初日と2日目を担当した原島氏と富野氏はゲーム関係者ではないという点に注目したい。これまで閉鎖的と言われてきた日本のゲーム業界が、映画や教育など別の業界と手を結ぼうと試行錯誤している姿がうかがえる。日本がグローバルなゲーム市場でリーダシップを取り戻すには、業界を超えて日本の英知を結集しなければならないだろう。原島氏と富野氏の両名は、今もアニメやゲームが低俗なメディアと考えられている風潮がある点を指摘し、文化として尊敬される作品を創出する必要があると訴えた。

直列進化から多様化の時代へ

3日間の基調講演を通して、それぞれ業種も経歴も異なる講師が個別に話をしているにもかかわらず、共通していたことがいくつかある。中でも、ハードウェアの進化に合わせて成長してきた直列的(連続的)なゲームの進化の時代は終わりを告げたということが共通認識であったのは興味深い。

初日、原島氏はENIACから始まったコンピュータの歴史を紹介しつつ、現在までの指数関数的なハードウェアの進化がゲームのコンテンツも進化させてきたと説明した。今後もハードウェアは進化するが、技術依存でゲームの将来を考えるべきではないと訴えた。産業は、発展途上期の間は技術に依存するという。かつて、デジタルカメラが画素数一辺倒で競い合っていた時期があったが、成熟するにつれて付加価値が重要になっていった。ゲーム産業も、グラフィック性能一辺倒の時代から脱却して「大人」になる必要があるというのだ。

同時にビジネスモデルも改革しなければならない。
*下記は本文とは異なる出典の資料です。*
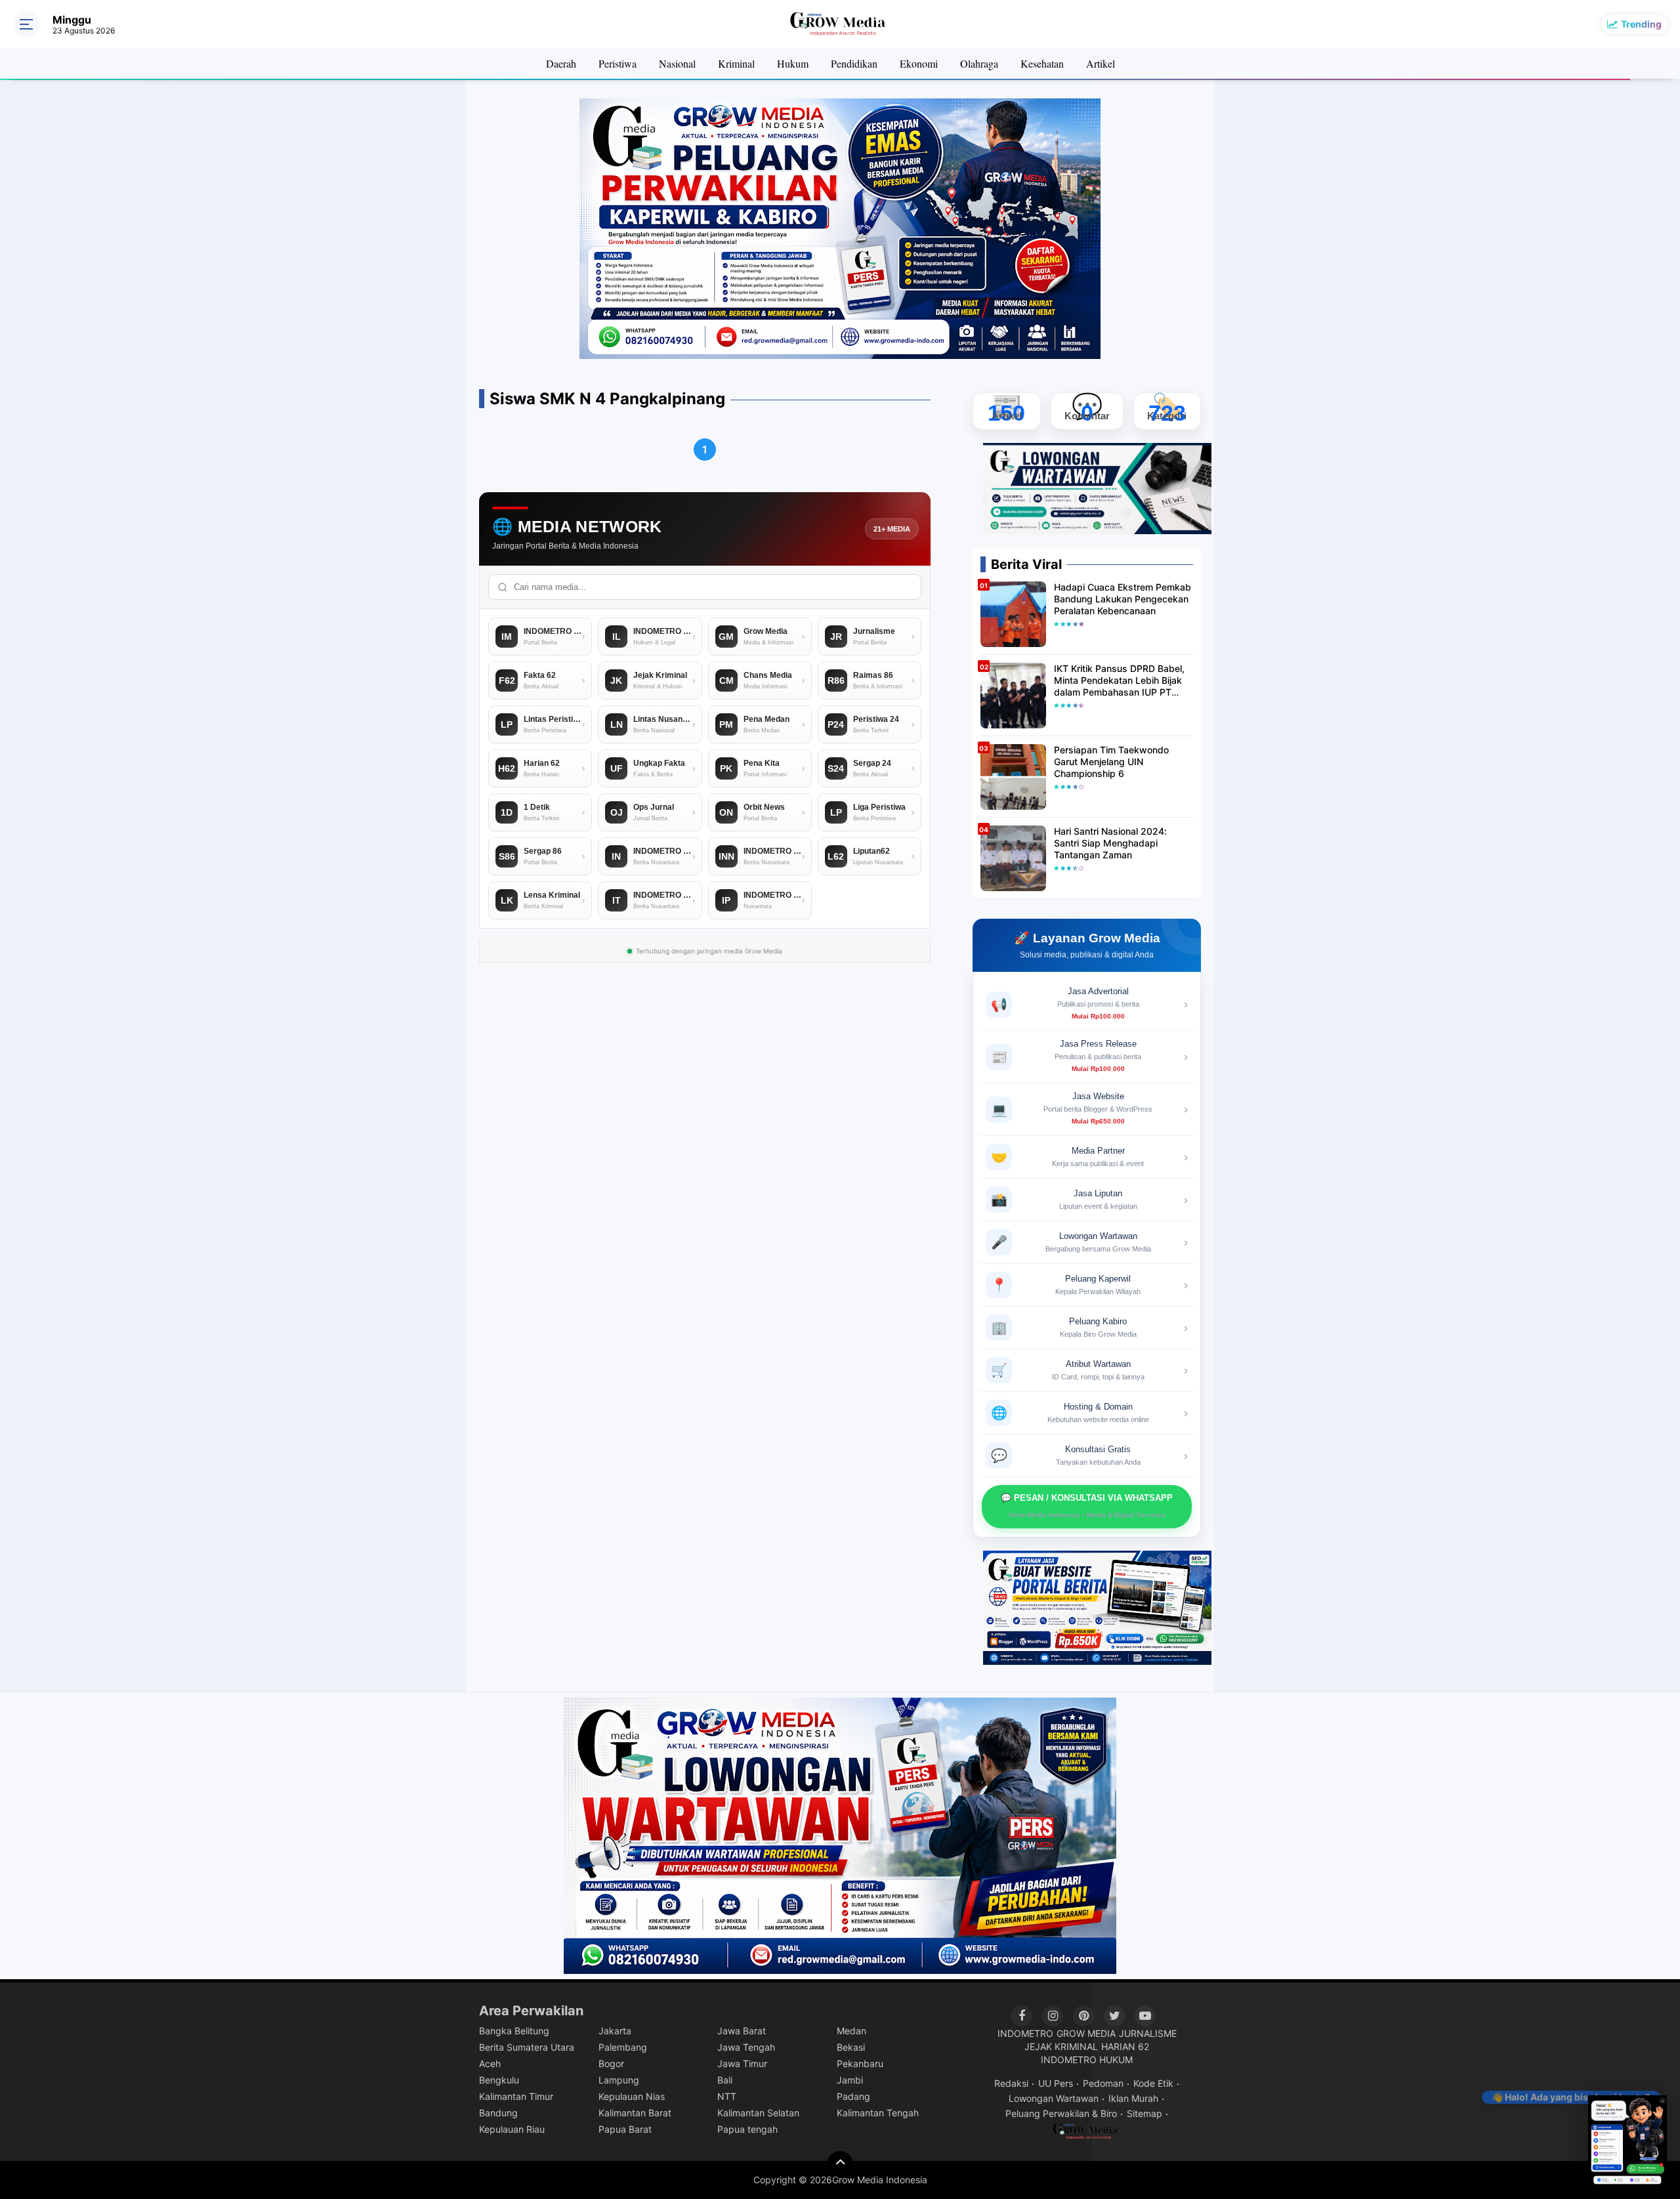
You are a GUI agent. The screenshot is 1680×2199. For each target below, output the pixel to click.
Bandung (498, 2112)
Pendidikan (854, 63)
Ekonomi (919, 63)
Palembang (622, 2047)
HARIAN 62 (1125, 2046)
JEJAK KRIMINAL (1061, 2046)
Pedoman (1103, 2083)
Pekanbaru (860, 2063)
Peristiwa (617, 63)
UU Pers (1055, 2083)
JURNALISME (1148, 2033)
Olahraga (979, 63)
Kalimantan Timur (516, 2096)
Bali (724, 2079)
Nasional (677, 63)
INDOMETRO (1025, 2033)
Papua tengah (747, 2129)
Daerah (561, 63)
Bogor (611, 2063)
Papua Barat (625, 2129)
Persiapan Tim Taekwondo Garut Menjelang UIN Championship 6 (1111, 761)
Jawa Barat (741, 2030)
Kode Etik (1153, 2083)
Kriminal (736, 63)
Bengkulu (499, 2079)
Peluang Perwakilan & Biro (1061, 2113)
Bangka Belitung (514, 2030)
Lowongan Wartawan (1054, 2098)
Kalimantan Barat (634, 2112)
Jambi (850, 2079)
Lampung (618, 2079)
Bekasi (851, 2047)
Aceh (490, 2063)
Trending (1641, 24)
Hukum (792, 63)
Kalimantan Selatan (758, 2112)
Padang (853, 2096)
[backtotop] (840, 2164)
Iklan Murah (1133, 2098)
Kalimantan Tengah (878, 2112)
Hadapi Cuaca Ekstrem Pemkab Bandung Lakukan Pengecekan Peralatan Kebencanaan (1122, 598)
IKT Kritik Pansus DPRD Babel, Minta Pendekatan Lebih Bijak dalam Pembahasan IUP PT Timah (1119, 681)
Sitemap (1144, 2113)
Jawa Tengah (746, 2047)
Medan (851, 2030)
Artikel (1100, 63)
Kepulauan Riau (512, 2129)
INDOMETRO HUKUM (1087, 2059)
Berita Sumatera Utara (526, 2047)
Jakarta (614, 2030)
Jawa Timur (742, 2063)
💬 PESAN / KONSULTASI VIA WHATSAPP (1087, 1505)
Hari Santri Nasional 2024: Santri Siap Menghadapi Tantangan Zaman (1110, 843)
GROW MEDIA (1086, 2033)
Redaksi (1011, 2083)
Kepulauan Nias (631, 2096)
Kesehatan (1042, 63)
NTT (726, 2096)
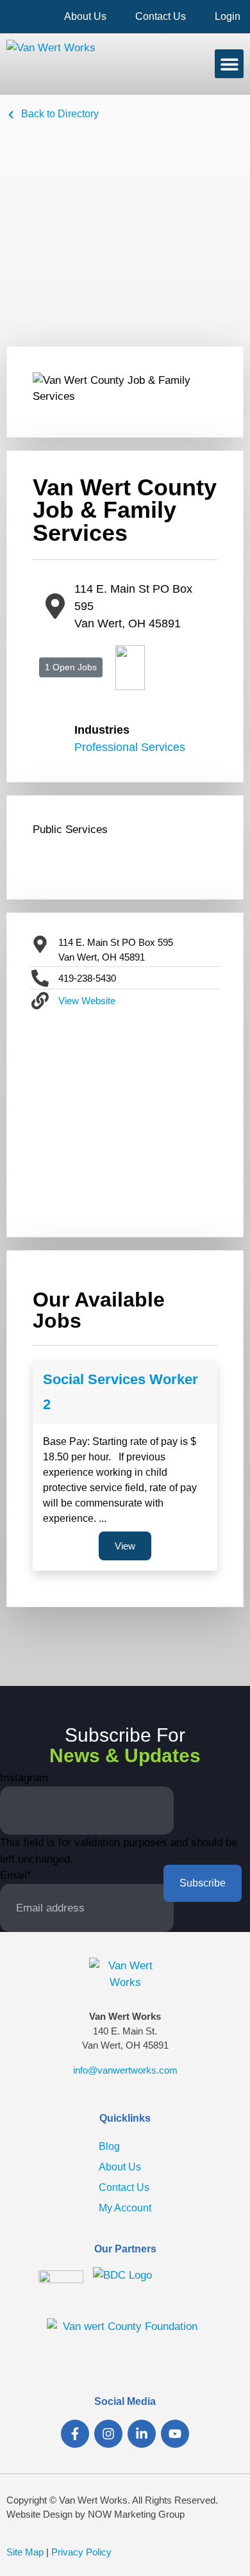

これまでは技術の進化にものを言わせてメガヒットするパッケージを作れば成り立ったが、このビジネスモデルだけでは開発費の高騰や開発期間の長期化を招き、結果として新作を企画する冒険ができなくなる。この手法では、総合力のあるアメリカには勝てないという。

日本のゲームの多くがヒット作品のブランドに依存しきっているのは周知の事実である。この状態から脱却するにはロングテールのビジネスモデルが必要になる。サーバー課金、アイテム課金、広告収入、「Second Life」で一時注目された仮想空間の不動産ビジネスなど、いくつかのビジネスモデルが考えられるが成功は難しいだろう。ネットワーク(SNS)や携帯ポータルとの連携、キャラクタビジネスも含めた多角的な展開を産業としてどう図っていくかが問われている。これまでのゲーム業界は一部のヒット作品に依存してきたため、多品種少量生産型のロングテールへの転換は容易ではない。そう、原島氏は語る。

2日目の富野氏もまた、別の角度から現代のゲーム産業が抱えている問題を鋭く指摘した。所詮ハードウェアのスペックが向上しているだけでゲームの本質は変わっておらず、ハードウェアの進化に合わせてソフトウェアを作り直すことで新しいことをした気になっていただけだと手厳しい。人を楽しませるということがどういうことなのか、10年~20年後の変化をどう受け入れていくのか、コンテンツを中心に原理原則をもって考えるべきだと訴えた。

2日目の基調講演 富野由悠季氏。講演タイトルは「慣れたら死ぬぞ」

3日目、堀井氏らのディスカッションにも同じ話題があった。堀井氏は、映画におけるシリーズもの多くが回を重ねるごとに人気が落ち込んでいく現象と比較して、ドラゴンクエストは「幸運にもハードウェアが進化した」からこそヒットが続いたと語った。ドラゴンクエストIの時代は容量が限られおり、RPG(ロール プレイング ゲーム)の経験者が少ないこともあって分かりやすさを追求するために多くを削ぎ落としたという。ドラゴンクエストIIからは容量が増えたため、パーティプレイを導入し発展させていった。ドラゴンクエストIIIでは、さらに転職などのシステムも導入され要素が増えていった。

3日目の基調講演を行なった堀井雄二氏。話題のドラクエ9ですれちがい通信を行なう場面も

堀井氏は、ドラゴンクエストIを作っていたころに思い描いていた夢がドラゴンクエストVIIIで完成されたと語る。そして、ドラゴンクエストIXで初めてハードウェアの性能が前作に劣るニンテンドーDSで登場することになる。ドラゴンクエストIXは、ハードウェア性能の進化に依存した開発からの脱却であり挑戦だったというわけだ。基調講演の壇上でニンテンドーDSを開き会場の参加者とすれ違い通信をしてみせた。バーチャルがリアルを浸食する、新しい現象といえるだろう。